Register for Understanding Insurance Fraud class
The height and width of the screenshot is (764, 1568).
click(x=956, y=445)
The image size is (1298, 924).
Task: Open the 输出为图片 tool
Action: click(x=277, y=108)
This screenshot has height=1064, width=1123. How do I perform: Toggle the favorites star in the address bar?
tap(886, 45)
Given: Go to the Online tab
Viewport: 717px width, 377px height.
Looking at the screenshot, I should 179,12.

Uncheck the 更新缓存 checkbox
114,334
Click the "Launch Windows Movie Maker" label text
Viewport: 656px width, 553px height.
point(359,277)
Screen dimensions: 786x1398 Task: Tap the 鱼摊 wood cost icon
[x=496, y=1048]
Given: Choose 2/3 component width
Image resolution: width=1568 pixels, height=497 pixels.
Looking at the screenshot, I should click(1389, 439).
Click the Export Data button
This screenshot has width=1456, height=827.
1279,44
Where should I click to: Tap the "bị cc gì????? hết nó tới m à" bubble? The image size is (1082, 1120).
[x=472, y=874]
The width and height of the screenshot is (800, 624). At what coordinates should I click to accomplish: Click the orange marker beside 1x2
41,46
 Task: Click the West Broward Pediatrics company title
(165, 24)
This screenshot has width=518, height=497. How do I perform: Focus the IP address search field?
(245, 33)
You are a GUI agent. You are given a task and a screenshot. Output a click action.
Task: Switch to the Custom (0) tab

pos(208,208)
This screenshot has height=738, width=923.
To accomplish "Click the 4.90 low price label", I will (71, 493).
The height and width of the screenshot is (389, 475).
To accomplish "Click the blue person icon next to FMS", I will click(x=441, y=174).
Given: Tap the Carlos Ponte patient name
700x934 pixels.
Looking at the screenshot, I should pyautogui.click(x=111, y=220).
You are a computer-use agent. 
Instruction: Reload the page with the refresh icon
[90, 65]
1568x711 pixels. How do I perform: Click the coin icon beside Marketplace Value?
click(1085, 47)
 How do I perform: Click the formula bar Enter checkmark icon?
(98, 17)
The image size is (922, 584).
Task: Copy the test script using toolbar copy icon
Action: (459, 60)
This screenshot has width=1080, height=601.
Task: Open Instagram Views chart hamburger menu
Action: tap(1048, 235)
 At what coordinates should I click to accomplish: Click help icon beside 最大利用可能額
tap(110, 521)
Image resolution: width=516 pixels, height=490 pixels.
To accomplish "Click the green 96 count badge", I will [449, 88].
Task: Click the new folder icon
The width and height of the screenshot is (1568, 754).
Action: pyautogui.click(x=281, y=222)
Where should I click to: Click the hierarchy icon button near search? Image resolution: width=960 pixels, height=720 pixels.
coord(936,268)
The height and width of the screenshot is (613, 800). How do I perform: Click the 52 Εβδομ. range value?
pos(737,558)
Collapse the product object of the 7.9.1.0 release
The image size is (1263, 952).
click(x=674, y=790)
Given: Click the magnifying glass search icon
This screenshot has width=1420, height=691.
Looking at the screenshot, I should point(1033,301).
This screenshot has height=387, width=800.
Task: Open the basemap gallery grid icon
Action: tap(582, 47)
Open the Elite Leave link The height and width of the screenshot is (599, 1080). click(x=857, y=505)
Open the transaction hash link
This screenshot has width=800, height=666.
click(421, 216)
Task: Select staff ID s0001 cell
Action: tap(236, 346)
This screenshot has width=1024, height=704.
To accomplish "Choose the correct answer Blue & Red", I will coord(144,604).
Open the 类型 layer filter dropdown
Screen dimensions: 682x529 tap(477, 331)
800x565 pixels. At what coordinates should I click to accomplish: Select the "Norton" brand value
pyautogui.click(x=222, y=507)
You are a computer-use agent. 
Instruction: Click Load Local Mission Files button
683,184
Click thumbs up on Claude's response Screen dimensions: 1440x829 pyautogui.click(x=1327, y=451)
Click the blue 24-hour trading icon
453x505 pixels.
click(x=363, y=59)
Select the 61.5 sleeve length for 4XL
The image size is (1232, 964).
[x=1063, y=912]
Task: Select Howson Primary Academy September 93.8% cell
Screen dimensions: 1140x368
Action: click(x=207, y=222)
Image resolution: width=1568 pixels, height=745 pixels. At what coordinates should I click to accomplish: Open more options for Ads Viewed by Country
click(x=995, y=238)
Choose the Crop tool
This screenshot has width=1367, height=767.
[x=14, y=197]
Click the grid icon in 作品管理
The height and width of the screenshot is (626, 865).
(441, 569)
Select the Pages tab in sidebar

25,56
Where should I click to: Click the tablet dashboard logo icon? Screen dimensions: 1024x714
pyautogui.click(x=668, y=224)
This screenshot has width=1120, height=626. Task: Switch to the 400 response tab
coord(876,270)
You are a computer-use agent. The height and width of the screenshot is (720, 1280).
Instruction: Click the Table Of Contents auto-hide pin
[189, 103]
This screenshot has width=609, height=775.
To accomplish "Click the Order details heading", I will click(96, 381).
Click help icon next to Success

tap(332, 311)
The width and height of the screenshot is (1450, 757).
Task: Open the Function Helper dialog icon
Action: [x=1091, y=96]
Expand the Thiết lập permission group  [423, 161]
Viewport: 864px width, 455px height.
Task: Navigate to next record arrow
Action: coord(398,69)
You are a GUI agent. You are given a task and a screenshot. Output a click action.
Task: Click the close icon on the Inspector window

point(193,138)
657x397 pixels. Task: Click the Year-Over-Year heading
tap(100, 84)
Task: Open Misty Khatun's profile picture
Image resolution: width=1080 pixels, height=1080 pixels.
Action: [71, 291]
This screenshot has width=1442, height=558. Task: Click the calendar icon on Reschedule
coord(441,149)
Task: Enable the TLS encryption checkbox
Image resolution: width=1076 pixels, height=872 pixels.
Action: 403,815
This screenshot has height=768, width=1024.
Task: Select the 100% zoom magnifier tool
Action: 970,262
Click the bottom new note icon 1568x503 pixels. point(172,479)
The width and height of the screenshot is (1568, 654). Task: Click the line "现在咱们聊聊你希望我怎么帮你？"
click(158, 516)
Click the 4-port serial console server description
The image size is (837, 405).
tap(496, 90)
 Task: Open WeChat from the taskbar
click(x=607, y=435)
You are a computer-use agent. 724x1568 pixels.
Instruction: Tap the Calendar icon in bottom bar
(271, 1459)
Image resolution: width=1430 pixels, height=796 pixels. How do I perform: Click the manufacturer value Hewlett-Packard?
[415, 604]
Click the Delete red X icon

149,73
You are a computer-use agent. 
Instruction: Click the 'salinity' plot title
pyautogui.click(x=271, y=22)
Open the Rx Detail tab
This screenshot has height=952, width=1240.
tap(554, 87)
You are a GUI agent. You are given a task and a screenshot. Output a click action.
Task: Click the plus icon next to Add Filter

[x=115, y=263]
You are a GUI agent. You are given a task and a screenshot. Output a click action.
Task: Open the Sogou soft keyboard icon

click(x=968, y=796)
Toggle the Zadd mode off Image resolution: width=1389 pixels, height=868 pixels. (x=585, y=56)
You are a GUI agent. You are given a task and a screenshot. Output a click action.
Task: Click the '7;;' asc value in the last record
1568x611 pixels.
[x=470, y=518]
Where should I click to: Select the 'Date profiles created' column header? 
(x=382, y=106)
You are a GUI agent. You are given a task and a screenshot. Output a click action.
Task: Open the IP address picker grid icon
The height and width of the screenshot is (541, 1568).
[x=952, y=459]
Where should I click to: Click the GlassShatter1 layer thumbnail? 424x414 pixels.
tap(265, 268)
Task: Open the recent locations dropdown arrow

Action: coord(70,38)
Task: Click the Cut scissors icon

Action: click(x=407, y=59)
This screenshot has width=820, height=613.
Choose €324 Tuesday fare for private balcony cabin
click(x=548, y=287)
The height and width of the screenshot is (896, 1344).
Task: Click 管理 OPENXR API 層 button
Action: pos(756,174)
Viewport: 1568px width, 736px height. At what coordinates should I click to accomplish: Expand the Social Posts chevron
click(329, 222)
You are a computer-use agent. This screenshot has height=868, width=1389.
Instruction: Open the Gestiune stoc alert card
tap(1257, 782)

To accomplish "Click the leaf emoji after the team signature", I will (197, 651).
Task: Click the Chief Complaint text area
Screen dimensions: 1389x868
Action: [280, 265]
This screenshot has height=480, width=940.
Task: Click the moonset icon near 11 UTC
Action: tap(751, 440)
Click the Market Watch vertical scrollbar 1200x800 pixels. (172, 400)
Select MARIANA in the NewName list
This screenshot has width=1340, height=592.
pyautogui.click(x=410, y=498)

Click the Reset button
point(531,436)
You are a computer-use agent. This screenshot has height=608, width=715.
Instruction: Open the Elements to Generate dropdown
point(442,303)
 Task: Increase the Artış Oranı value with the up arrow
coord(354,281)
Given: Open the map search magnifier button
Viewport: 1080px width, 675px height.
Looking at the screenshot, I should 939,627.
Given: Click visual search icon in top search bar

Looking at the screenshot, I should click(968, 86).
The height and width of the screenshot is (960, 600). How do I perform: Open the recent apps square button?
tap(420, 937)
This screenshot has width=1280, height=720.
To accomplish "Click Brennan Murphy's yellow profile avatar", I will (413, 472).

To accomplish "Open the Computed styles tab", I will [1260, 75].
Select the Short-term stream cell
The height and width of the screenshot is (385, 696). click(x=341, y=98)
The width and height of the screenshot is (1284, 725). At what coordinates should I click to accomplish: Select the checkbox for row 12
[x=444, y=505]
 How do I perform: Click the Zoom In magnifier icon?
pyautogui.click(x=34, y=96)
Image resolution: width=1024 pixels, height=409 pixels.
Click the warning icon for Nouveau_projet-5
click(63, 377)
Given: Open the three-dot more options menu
========================================================================
- **WHAT IS BEING ASKED**
Output exactly the span of lines beginning at the first line of the records and ending at the line that holds "Given: Go to the Online tab", inclusive, with no other text.

- **OUTPUT**
Register for Understanding Insurance Fraud class
The height and width of the screenshot is (764, 1568).
click(x=956, y=445)
The image size is (1298, 924).
Task: Open the 输出为图片 tool
Action: click(x=277, y=108)
This screenshot has height=1064, width=1123. How do I perform: Toggle the favorites star in the address bar?
tap(886, 45)
Given: Go to the Online tab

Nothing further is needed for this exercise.